Streaming output stored processes deliver their output through the _WEBOUT fileref. You can write directly to the _WEBOUT fileref by using PUT statements, or you can use the Output Delivery System (ODS) to generate output.

Put statements and ODS output. No way to simply and systematically create JSON? I bet I have to paste it all together myself if I want that.

Fair enough – looks like OpenCPU, minus the METADATA SERVER.

I’ll give them a break on the configuration page, since all configuration pages look like a foreign language until you’re familiar with the system AND absolutely need to solve a problem.

The SAS Stored Process Web Application is set up to use the SanitizingRequestFilter to check for invalid requests. If an invalid input string (for example, <script>) is found in input parameters, then a status code 403 is returned to the Web browser.

SAS earns some respect for making this work with basic web forms (including file inputs for uploading data), and also for having built-in input sanitization.

Nitpick: this is one of the worst graphs I’ve ever seen. It could be converted to a slick, flat, visually representative D3 version with hover actions and tooltips in about an hour. If I showed a client this page to see if they were interested in a SAS web app, they’d ask why it made graphics from 1995.

I’m impressed that there’s more potential to build SAS web applications than I expected.

But I still think there are some big pieces missing to make this anywhere near a Shiny competitor for my use cases:

  • Most simply, a way to try this online, without downloading or installing anything. Apparently the installed version comes with a bunch of demos – why not put them online here too, so I can see before I pay?
  • As far as I can tell, a Stored Process Web App returns SAS output as a file of text and/or images, not an effective standard like JSON, which I could manipulate or use subsets of or use with any other tool that can send HTTP requests.
  • Again, no free usage tier means I have no reason to explore this. If I could try it for free, I would, and I might even build a few apps and let my clients tell me what they think. But I haven’t heard anyone ask about this – they ask about Shiny, so I’m not paying up front to offer them something else.


So what should we make of this? Is Shiny only capturing a huge market of users who want an open-source and low-cost solution, without generating much interest from big players?

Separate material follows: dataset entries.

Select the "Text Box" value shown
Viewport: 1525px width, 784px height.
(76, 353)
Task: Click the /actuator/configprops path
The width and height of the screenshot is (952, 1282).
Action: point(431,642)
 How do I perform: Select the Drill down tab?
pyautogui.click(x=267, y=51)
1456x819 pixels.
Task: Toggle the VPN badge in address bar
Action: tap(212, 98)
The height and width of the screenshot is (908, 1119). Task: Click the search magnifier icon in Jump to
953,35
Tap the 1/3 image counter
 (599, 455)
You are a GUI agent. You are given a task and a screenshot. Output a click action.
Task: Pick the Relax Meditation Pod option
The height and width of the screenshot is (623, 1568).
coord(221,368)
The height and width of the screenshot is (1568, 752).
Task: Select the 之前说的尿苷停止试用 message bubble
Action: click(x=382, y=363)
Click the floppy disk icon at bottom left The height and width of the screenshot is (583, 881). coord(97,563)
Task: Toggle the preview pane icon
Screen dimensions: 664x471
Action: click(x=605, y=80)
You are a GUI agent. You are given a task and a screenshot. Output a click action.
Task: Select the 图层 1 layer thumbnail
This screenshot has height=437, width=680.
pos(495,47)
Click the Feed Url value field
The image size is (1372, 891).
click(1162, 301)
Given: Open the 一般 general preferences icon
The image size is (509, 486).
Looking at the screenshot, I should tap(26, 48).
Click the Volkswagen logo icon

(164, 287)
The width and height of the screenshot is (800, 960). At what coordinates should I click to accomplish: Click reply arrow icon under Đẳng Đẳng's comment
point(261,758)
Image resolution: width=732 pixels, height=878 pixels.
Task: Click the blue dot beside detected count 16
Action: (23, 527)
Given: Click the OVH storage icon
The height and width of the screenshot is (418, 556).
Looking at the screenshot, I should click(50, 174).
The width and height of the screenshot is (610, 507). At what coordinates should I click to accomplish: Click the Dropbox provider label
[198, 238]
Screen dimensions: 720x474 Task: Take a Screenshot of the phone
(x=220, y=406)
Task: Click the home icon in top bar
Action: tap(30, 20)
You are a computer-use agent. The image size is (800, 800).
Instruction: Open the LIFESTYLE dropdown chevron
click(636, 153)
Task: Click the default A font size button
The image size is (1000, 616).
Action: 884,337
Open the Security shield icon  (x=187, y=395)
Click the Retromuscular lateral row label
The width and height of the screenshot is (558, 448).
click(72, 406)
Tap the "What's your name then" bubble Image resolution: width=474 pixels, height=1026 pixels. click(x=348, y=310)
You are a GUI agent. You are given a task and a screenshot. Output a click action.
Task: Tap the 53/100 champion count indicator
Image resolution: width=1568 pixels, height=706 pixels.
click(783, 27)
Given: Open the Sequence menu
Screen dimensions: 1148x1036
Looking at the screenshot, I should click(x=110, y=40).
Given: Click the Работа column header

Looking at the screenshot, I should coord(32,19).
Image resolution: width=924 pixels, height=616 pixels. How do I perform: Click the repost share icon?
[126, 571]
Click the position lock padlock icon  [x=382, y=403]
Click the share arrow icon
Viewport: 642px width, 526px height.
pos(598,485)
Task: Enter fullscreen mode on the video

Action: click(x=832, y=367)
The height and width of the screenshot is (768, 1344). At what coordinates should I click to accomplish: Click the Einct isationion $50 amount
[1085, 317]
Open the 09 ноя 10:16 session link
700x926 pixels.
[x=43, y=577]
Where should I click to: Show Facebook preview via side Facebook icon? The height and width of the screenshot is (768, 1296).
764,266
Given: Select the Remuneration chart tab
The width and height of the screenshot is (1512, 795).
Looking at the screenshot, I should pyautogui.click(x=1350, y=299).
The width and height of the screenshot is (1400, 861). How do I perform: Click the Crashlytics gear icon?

I don’t think that’s true, based on the profiles of our own clients who have specifically requested Shiny applications without asking for alternatives, but is that what SAS and Stata think? Surely if there was a lot of money to be made enabling and support web applications then SAS and Stata would have entered a user-friendly solution within the past five years?

Or maybe not – I think R (and subsequently RStudio) were underestimated from the start, and maybe it was natural for Shiny to be the next new, widely-used thing that SAS and Stata ignored. I’m not sure why, though. I’d love to know more about it if anyone really does know.